### The input

· · · · · · ·

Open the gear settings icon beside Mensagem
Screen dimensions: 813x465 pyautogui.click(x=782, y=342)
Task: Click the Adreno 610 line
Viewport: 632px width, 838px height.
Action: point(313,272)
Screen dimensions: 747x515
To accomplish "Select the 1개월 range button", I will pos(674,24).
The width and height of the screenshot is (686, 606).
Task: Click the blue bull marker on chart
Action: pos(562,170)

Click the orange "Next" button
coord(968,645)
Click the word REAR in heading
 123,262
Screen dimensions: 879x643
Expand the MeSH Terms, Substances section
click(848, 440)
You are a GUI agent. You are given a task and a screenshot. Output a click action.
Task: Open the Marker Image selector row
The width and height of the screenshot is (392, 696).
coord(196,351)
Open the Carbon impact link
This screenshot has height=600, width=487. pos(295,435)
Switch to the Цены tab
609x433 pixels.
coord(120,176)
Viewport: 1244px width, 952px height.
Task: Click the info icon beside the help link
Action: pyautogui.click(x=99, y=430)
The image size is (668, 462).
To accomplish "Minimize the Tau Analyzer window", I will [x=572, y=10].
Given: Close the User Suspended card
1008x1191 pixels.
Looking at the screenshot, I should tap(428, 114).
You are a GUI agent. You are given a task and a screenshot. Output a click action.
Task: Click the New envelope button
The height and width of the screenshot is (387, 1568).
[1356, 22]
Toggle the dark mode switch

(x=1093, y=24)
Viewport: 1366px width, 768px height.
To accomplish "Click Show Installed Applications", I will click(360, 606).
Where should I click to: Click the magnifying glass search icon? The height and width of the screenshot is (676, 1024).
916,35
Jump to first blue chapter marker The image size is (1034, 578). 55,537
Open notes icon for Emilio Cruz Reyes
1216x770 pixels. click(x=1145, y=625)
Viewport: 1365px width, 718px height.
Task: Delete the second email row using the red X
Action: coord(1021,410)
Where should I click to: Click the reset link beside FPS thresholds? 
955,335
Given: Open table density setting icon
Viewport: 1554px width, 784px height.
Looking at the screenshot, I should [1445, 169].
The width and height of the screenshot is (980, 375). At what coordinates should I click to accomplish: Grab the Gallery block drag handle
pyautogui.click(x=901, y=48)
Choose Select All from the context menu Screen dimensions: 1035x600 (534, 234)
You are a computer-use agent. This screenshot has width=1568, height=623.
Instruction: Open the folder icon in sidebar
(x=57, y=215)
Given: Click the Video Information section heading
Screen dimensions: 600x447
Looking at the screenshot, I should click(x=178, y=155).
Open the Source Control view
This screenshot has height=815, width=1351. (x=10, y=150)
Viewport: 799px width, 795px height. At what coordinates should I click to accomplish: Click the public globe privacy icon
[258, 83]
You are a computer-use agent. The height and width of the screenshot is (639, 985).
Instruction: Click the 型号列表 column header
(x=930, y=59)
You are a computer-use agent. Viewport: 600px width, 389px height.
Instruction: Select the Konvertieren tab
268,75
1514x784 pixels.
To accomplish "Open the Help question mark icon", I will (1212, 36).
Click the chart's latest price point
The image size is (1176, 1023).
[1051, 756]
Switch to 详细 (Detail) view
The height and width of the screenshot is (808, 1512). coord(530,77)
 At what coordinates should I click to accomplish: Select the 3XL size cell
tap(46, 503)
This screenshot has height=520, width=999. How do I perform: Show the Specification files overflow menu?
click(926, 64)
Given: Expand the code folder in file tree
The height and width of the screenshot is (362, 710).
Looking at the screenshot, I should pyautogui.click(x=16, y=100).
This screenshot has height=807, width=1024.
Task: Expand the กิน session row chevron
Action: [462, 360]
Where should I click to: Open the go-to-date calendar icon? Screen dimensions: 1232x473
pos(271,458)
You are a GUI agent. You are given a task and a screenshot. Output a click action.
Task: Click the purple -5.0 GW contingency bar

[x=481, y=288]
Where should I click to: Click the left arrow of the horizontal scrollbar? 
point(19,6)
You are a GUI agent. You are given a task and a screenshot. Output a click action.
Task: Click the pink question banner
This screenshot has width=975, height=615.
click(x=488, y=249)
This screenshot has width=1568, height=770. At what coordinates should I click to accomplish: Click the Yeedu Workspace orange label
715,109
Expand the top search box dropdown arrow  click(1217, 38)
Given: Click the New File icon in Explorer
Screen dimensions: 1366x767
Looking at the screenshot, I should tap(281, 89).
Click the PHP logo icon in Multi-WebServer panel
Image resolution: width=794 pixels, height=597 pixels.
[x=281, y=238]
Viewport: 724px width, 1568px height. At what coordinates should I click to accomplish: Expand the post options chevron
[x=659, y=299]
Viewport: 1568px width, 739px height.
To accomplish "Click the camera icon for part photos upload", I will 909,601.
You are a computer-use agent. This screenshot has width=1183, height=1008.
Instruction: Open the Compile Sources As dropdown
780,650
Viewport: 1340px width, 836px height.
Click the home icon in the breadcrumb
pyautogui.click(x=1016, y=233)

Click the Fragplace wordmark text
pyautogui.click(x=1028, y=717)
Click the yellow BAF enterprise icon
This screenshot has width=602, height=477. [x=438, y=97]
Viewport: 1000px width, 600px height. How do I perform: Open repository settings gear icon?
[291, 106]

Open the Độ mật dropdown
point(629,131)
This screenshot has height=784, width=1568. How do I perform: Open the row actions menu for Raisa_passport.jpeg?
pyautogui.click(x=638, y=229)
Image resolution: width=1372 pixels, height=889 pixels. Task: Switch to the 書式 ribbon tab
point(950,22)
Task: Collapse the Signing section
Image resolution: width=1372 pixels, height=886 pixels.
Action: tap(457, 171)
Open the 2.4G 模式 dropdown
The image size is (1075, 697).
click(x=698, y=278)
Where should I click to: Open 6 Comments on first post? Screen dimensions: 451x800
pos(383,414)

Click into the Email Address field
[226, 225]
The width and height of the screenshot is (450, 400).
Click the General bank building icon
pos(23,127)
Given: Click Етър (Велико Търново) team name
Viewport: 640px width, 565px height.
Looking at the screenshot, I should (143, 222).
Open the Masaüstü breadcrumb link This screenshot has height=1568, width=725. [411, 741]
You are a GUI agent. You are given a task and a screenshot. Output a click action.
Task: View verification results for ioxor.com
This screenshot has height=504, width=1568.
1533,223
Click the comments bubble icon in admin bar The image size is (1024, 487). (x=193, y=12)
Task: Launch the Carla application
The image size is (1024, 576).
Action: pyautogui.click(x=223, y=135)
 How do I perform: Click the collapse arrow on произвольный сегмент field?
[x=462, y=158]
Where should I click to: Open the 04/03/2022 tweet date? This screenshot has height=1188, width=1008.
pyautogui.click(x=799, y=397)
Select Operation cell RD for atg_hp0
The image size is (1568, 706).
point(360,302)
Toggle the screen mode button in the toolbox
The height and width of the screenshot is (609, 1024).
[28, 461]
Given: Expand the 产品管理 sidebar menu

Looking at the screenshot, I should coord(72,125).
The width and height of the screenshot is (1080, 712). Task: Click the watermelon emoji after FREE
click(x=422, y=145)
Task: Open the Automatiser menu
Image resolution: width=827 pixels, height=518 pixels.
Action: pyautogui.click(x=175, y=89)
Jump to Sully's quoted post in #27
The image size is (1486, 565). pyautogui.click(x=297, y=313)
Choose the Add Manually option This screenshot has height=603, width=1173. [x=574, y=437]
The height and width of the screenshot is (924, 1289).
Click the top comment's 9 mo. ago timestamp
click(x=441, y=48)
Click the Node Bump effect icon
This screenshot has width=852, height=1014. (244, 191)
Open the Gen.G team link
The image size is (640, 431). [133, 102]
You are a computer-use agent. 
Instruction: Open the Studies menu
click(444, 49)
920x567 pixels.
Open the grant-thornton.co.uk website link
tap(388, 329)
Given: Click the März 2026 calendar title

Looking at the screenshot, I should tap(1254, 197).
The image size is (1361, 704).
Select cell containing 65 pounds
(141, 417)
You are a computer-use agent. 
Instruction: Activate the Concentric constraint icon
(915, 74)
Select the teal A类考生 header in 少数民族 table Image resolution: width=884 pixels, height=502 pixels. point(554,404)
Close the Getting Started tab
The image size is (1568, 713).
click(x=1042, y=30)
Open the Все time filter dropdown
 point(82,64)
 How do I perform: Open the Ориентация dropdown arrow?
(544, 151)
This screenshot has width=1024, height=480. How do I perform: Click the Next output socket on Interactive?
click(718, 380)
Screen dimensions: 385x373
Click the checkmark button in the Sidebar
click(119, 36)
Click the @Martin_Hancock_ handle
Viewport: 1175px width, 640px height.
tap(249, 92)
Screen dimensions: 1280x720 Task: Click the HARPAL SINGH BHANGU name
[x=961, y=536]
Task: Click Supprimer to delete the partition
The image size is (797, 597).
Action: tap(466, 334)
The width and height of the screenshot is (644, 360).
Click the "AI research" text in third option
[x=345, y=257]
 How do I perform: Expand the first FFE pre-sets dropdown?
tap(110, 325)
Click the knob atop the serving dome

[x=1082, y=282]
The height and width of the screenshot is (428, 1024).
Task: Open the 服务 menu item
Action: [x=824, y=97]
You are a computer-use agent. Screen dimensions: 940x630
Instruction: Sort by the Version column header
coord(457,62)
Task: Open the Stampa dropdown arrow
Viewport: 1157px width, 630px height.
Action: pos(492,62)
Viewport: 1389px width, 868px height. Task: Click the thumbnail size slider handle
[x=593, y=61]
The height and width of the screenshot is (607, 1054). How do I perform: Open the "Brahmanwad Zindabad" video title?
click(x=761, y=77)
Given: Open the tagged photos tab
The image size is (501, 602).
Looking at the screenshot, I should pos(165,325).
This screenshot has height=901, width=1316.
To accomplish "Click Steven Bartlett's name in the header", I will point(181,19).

· · · · · · ·

### Work to complete
Reproduce every line of the entries above, unchanged, from the very first one down to and including the line containing "Screen dimensions: 747x515".

### Reply
Open the gear settings icon beside Mensagem
Screen dimensions: 813x465 pyautogui.click(x=782, y=342)
Task: Click the Adreno 610 line
Viewport: 632px width, 838px height.
Action: point(313,272)
Screen dimensions: 747x515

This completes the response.